Part 14

14K 1K 46
                                    

Akasia membuka matanya. Memutari pandangan diruangan segi empat bercat putih itu.

"Kau sudah sadar Akasia?"

Gadis itu menoleh ke asal suara yang bertanya padanya.

Adrian.

"Dimana... Alleg.... ro?" Tanya Akasia lemah.

Jantung Adrian bagai ditikam sembilu. Akasia bahkan tidak menyadari apa penyebabnya hingga ia terbaring seperti ini dirumah sakit.

"Kau mengalami pendarahan Akasia," ujar Adrian lagi sambil berusaha meraih jemari gadis itu.

Akasia menepis tangan Adrian. "Katakan padaku dimana Allegro?!" Suara gadis itu mulai meninggi.

Adrian memalingkan wajahnya. Merasa berat untuk menjawab. Tapi ia harus.

"Ia sudah mati Akasia."

Akasia terhenyak. Spontan bangkit dari tidurnya. Di lepaskannya jarum infus yang menembus kulitnya.

"AKASIA!" Teriak Adrian.

"Jangan sentuh aku!" Akasia menghindari tangan Adrian yang berusaha meraihnya. "Kau tahu, aku sangat membencimu. Sekarang dan SELAMANYA ADRIAN!" Teriaknya. Terseok-seok meraih apapun yang bisa ia jadikan sebagai pegangan.

Akasia masih terlalu lemah. Sangat terguncang dan tidak berdaya.

Ia sangat kecewa atas apa yang telah Allegro lakukan padanya. Tapi- setelah apa yang terjadi... Oh Tuhan, Akasia tidak akan pernah bisa menerima kenyataan ini.

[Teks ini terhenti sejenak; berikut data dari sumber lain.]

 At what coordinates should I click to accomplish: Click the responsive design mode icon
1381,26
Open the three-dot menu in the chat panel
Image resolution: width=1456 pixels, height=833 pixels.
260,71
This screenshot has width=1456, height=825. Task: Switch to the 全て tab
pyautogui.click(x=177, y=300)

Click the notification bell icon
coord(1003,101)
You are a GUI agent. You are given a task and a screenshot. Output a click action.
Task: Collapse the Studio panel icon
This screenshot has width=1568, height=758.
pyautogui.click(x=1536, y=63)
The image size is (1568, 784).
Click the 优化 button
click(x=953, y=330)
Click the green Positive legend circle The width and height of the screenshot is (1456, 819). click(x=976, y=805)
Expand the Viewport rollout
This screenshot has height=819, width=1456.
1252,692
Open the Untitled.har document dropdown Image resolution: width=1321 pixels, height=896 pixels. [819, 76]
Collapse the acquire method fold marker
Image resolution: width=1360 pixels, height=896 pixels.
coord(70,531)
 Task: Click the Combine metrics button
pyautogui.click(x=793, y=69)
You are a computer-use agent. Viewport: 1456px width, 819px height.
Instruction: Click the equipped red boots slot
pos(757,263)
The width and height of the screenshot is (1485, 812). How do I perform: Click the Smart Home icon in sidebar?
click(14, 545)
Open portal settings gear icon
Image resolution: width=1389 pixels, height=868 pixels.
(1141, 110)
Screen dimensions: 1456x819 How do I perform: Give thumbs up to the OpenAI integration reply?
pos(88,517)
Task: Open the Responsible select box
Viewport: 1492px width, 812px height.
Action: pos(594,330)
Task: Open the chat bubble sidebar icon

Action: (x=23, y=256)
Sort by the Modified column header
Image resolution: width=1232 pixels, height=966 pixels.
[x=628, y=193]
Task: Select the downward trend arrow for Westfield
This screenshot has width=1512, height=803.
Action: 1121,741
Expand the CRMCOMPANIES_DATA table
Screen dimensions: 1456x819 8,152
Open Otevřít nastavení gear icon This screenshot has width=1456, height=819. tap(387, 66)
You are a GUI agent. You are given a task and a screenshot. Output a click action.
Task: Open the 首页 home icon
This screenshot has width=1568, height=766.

Akasia mungkin sudah kehilangan akal sehat karena hanya dalam waktu sekejap sudah memaafkan Allegro.

Tetapi... apapun itu. Hanya untuk pria itu, Akasia bahkan rela menyerahkan hidupnya sendiri. Seperti saat ini. Ketika sebuah vas bunga yang terletak di atas meja ia pecahkan tanpa ragu.

Dan menggoreskan pecahannya tepat di atas nadi pergelangan tangannya.

Hingga darah mengalir begitu saja. Menetes tanpa henti.

Telinga Akasia seakan berdengung. Segalanya perlahan gelap. Meski di sisa kesadarannya, ia bisa melihat Adrian yang menjeritkan namanya.

Apapun itu, ia sudah tidak perduli lagi.

Karena dunia tanpa Allegro... adalah kematian bagi Akasia.

***

"Kau sudah sadar Allegro?"

Allegro mengerjap. Berusaha bangkit tapi sesuatu menahannya.

Tubuhnya terbalut perban yang cukup membuatnya kesulitan bergerak. Tidak, bukan hanya itu.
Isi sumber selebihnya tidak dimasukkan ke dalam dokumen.